:: What needs to be done ::
Starting from the line with "Jump to previous candle with skip-back button", please copy exactly every line to the end of the listing, but not the pictures.

##### Records for this task

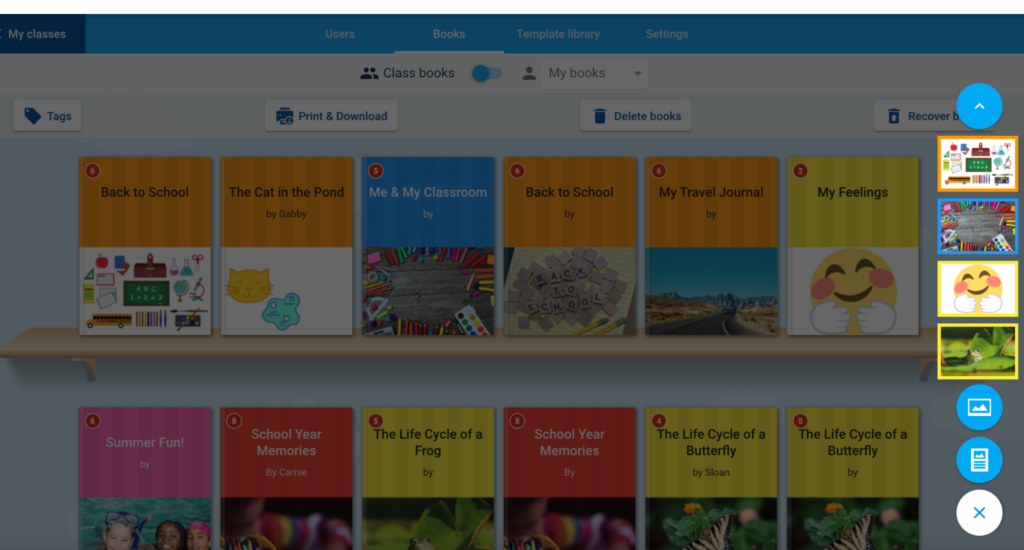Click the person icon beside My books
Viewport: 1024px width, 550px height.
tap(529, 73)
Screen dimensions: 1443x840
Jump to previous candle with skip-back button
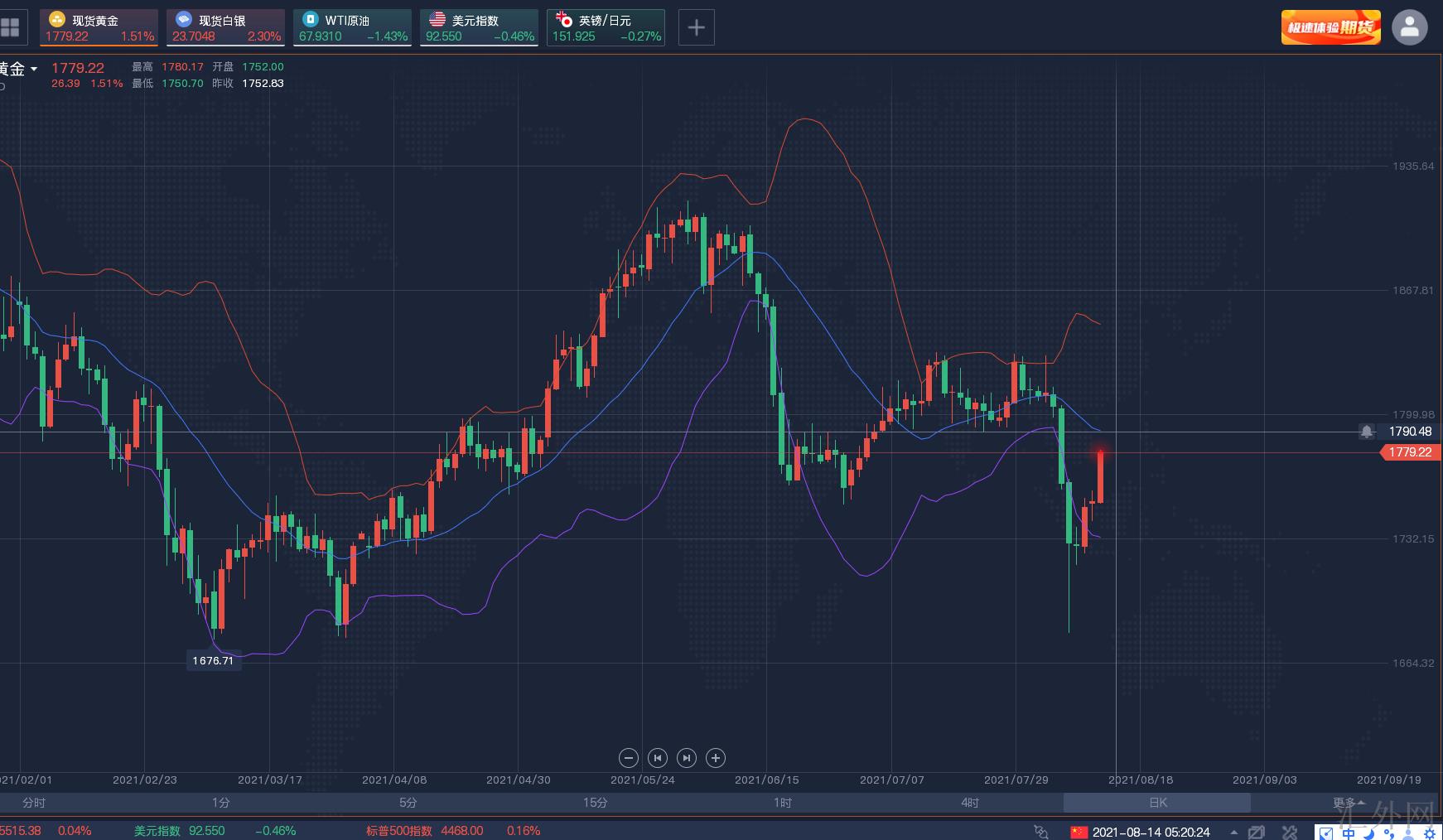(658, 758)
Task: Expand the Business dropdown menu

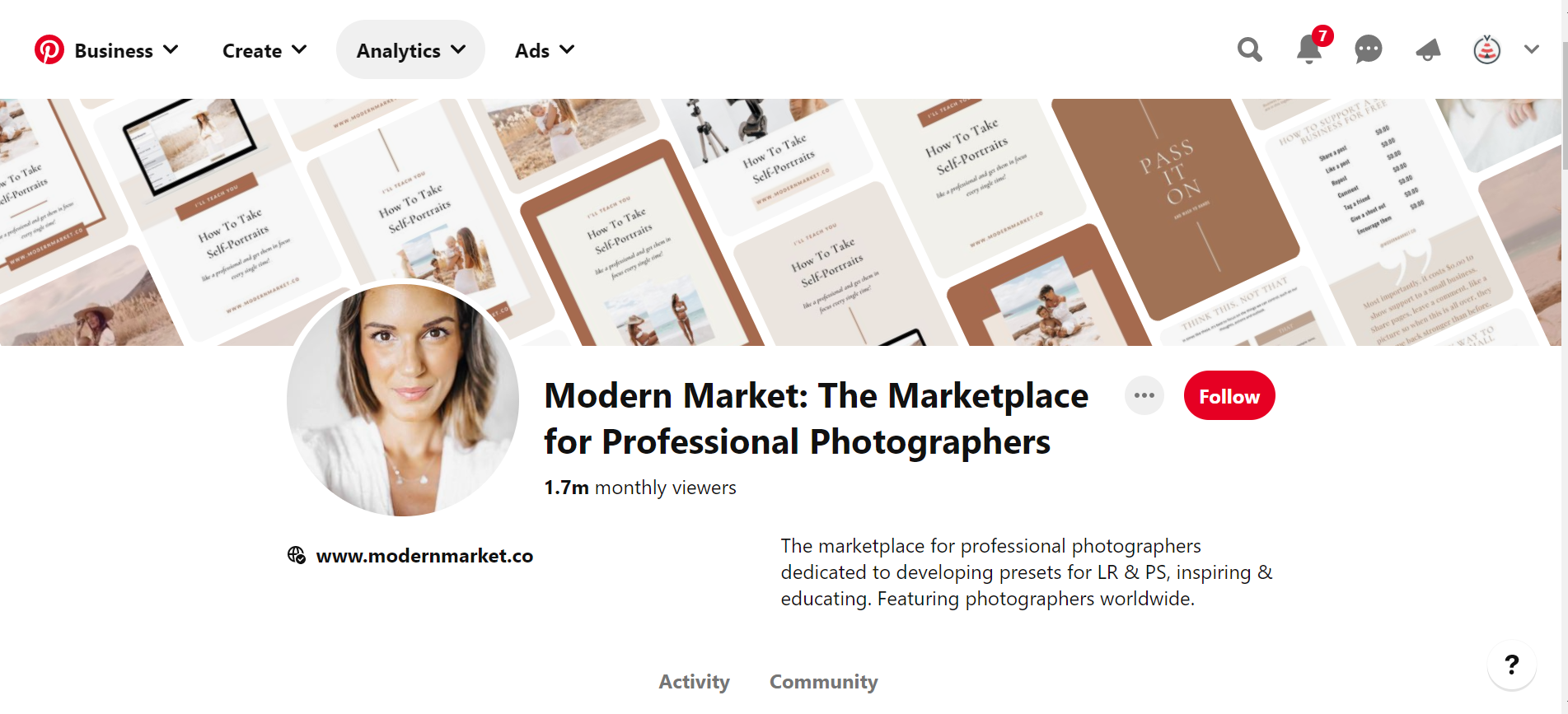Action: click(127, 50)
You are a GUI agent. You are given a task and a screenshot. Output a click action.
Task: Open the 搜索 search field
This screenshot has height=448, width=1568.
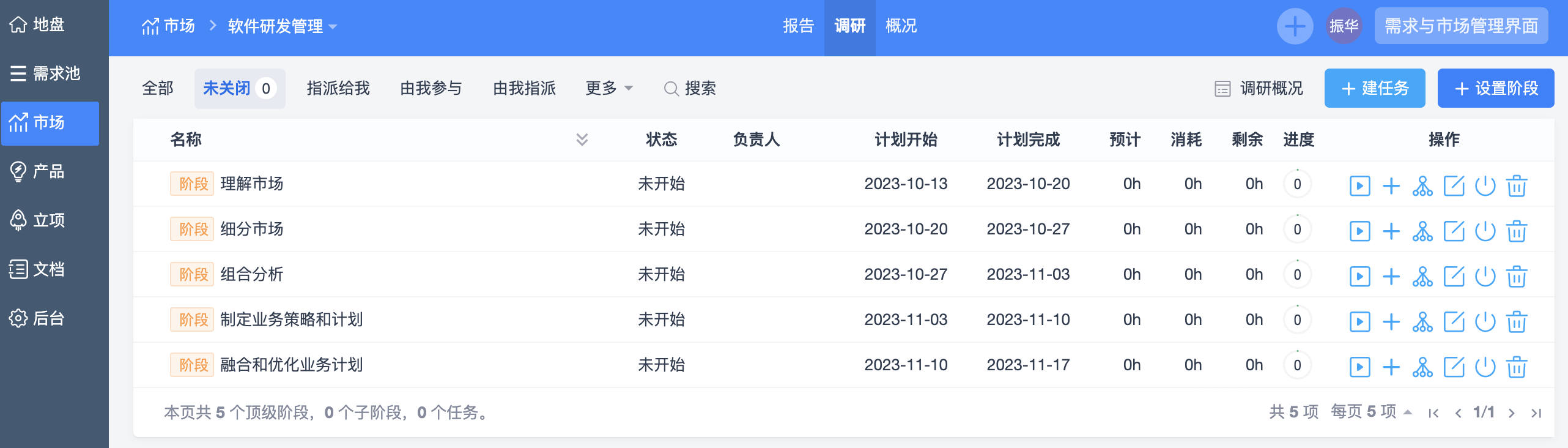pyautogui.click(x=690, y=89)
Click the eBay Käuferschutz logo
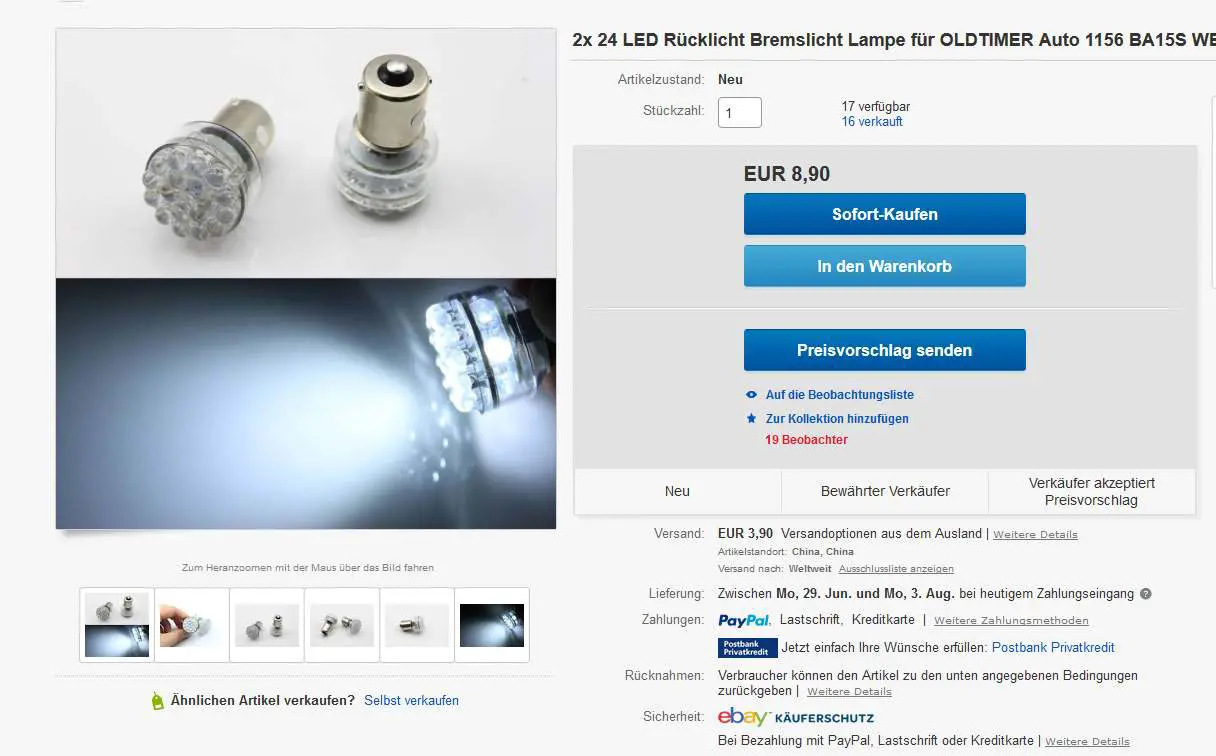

##########

:: Response below ::
Jump to previous candle with skip-back button
(658, 758)
Task: Expand the Business dropdown menu

Action: click(127, 50)
You are a GUI agent. You are given a task and a screenshot. Output a click action.
Task: Open the 搜索 search field
This screenshot has height=448, width=1568.
pyautogui.click(x=690, y=89)
Click the eBay Käuferschutz logo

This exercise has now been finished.